Prompt: Reproduce the part of the medical news summary below from "Welcome back to" up to and including "1st of November.", word for word.

START Study text

Welcome back to this week’s new edition of the Medical News summary blog. This week’s edition will cover the latest in health and medical news from the 27th of October to the 1st of November.
A study published by Harvard University has concluded that dieters should cut out carbohydrates, not fat, if they want to lose weight. The Harvard University study involved analysis of 53 studies that assessed dieters. 68,128 dieters were investigated in total. Those who cut back on fat rather than carbohydrates were two and a half pounds heavier after one year in comparison to the dieters who cut back on carbohydrates. Several studies have examined the differences between a low fat verses a low carbohydrate diet. This study, that was published in the Lancet Diabetes and Endocrinology journal, gives evidence that a low carbohydrate diet is more effective. One of the possible reasons for the outcome of the study is thought to be that dieters find it easier to reduce carbohydrate intake in comparison to fats.
The British Medical Association has stated that the job of a junior doctor is becoming “undoable”. Workforce data suggests that one in three junior doctors suffer from work-related stress. Junior doctors will be balloted to decide whether they will take industrial action against the new contract. This balloting will begin from next week. The British Medical Association has confirmed that a strike will involve junior doctors walking out of all services except emergency work. The British Medical Association has also suggested that full withdrawal of all junior doctors could occur at a later date. The most recent NHS staff survey that was carried out in 2014 indicated that more than 30% of junior doctors stated that they have experienced work-related stress in the past year. The British Medical Association is concerned that this will increase if the planned changes to the NHS go ahead. They are especially concerned over the potential removal of financial penalties for hospitals that work their doctors beyond contracted hours.

END Study text
START Information shown

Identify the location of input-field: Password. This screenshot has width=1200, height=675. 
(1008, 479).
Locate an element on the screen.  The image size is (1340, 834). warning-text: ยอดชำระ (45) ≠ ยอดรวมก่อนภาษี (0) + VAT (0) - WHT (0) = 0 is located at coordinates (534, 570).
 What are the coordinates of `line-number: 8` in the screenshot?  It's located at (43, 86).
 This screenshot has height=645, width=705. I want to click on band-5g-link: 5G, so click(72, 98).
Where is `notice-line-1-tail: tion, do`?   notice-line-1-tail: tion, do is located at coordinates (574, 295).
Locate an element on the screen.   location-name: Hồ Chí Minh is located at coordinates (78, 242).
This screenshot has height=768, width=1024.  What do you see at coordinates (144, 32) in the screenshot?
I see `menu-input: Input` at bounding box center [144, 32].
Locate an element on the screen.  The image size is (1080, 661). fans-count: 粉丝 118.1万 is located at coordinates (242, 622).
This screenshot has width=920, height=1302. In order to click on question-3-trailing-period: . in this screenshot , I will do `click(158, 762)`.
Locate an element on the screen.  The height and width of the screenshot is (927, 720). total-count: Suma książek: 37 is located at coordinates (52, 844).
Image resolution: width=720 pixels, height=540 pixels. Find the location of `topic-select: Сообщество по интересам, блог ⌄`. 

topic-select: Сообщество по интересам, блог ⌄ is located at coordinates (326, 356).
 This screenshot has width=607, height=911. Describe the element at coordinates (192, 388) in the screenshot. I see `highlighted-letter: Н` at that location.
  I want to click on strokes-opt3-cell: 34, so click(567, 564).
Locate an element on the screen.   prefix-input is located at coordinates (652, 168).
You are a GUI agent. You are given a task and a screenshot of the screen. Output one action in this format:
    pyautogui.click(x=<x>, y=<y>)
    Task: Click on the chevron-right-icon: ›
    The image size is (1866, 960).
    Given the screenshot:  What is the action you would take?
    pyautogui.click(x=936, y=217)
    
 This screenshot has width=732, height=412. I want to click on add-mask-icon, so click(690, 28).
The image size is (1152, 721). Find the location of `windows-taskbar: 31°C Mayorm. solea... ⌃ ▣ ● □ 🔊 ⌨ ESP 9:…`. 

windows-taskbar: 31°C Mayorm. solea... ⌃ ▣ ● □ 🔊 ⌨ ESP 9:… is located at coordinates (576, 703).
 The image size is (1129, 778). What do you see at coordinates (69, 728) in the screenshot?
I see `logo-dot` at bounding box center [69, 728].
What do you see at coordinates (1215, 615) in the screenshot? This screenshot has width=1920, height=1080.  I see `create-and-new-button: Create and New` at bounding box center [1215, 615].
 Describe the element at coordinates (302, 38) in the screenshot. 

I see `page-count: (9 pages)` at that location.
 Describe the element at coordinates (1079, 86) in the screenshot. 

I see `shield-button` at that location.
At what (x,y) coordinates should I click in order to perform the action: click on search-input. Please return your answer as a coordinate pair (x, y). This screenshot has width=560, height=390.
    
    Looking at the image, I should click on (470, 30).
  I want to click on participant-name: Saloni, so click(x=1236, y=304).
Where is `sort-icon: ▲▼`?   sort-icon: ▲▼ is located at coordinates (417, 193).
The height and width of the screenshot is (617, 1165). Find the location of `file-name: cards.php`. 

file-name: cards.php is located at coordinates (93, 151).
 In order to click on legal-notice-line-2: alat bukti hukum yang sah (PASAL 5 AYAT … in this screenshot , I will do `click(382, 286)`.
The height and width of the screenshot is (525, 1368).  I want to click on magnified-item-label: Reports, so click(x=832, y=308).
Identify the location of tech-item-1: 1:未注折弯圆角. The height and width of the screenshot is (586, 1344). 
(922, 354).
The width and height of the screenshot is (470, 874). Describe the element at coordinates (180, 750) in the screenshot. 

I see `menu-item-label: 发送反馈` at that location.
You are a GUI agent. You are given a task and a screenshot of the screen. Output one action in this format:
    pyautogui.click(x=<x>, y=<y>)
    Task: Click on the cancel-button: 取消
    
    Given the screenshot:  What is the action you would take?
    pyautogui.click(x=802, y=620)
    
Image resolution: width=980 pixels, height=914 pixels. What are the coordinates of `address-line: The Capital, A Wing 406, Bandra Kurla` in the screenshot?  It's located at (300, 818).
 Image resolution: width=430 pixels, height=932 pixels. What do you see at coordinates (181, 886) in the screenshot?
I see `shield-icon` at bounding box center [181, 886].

END Information shown

Response to this task:
Welcome back to this week’s new edition of the Medical News summary blog. This week’s edition will cover the latest in health and medical news from the 27th of October to the 1st of November.